Quantums are really easy, because they're (usually) the toilet-bowl design with the stamped metal top that easily screws down, with no odd protrusions into the lower bit of the case. Most of them work fine with or without their tops, but some single-platter drives won't operate properly exposed because of the peculiar implementation of the AirLock system.
Conners can be problematic, as it's easy to hit the platters when removing the bowled top casing. Other than that, most of the ones I've run exposed have exhibited no problems. In fact, several have run without their tops when they wouldn't run at all otherwise.
Seagates are a mixed bag: some work fine, some don't. Medalists are usually fine, but (sub-10GB) Hawks and Barracudas typically freak out and won't even spin up if the top is off.

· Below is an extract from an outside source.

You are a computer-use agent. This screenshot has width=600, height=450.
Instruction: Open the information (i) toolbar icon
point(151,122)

U Series drives usually work nudified, but they're difficult to disassemble with both the sealing tape and the shock-absorbing "condom".

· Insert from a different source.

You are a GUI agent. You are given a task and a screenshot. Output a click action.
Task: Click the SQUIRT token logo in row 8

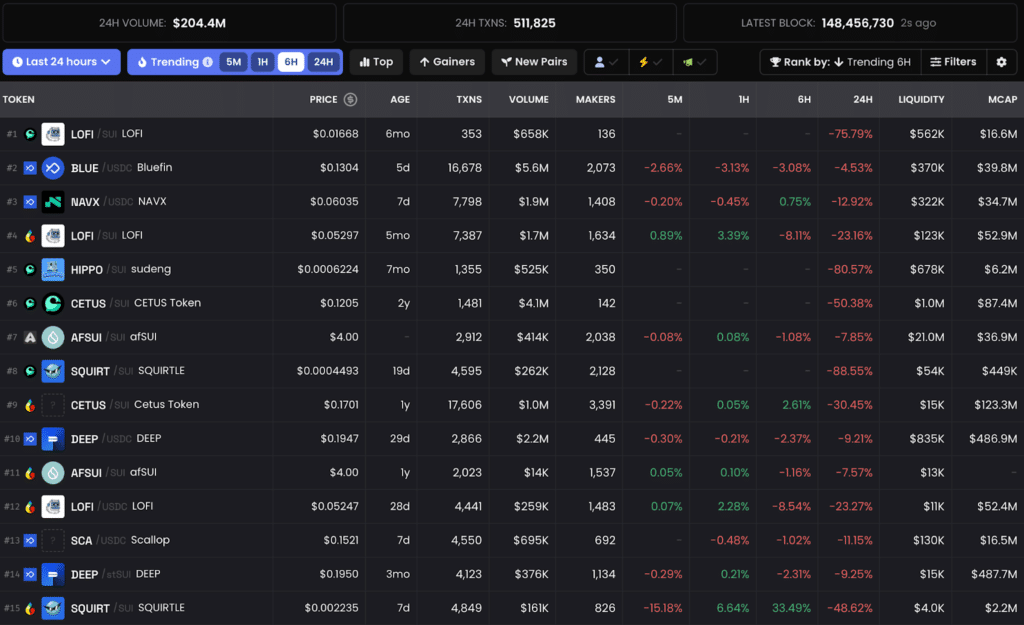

WDs work fine open, but older ones are almost always sealed with tape, which is close to impossible to remove in one piece. When I reseal the taped drives (of any brand), I use thin strips of duct tape.
IBMs are also very cooperative, even the notebook models. A couple of odd UltraStars are the exception, because their casing is split down the middle.
Fujitsus, Maxtors, MiniScribes, and Toshibas typically run exposed well with no real issues.
As for positioning systems, there have been many different approaches over the years. Early drives often just used stepper motors, counting the steps the motor moved the heads to tell where on the disks they were positioned.
Some later drives, Quantum and Sony for sure, used an optical tracking system. These drives employed a small attachment to the armature, a small piece of glass or plastic with a bar code-like grid on it, read by an infrared LED and pickup. The electronics would count the movement of the gradients on the tracking grid, and thus keep track of where the heads were positioned.
As a side note, on Quantum ProDrive LPS drives (from 40 to 230MB, employed quite frequently in Macs), the little "tick-ticka-tick-ticka-tick" sound emitted every 15 to 30 seconds is the sound of the electronics recalibrating the heads, just in case it missed counting a gradient.
Then, modern drives use embedded servo information. Some drives would dedicate an entire platter to maintaining servo information, where others embed the servo data alongside the usable data.
I've never tried swapping platters or head assemblies, though, as most of my problems have been easily solvable (stiction, damaged PCBs) or unsolvable (extreme shock or water intrusion).
As for swapping PCBs, older drives (<4GB) are picky about firmware revisions and all, but modern drives work just fine so long as the boards are from the same model and capacity.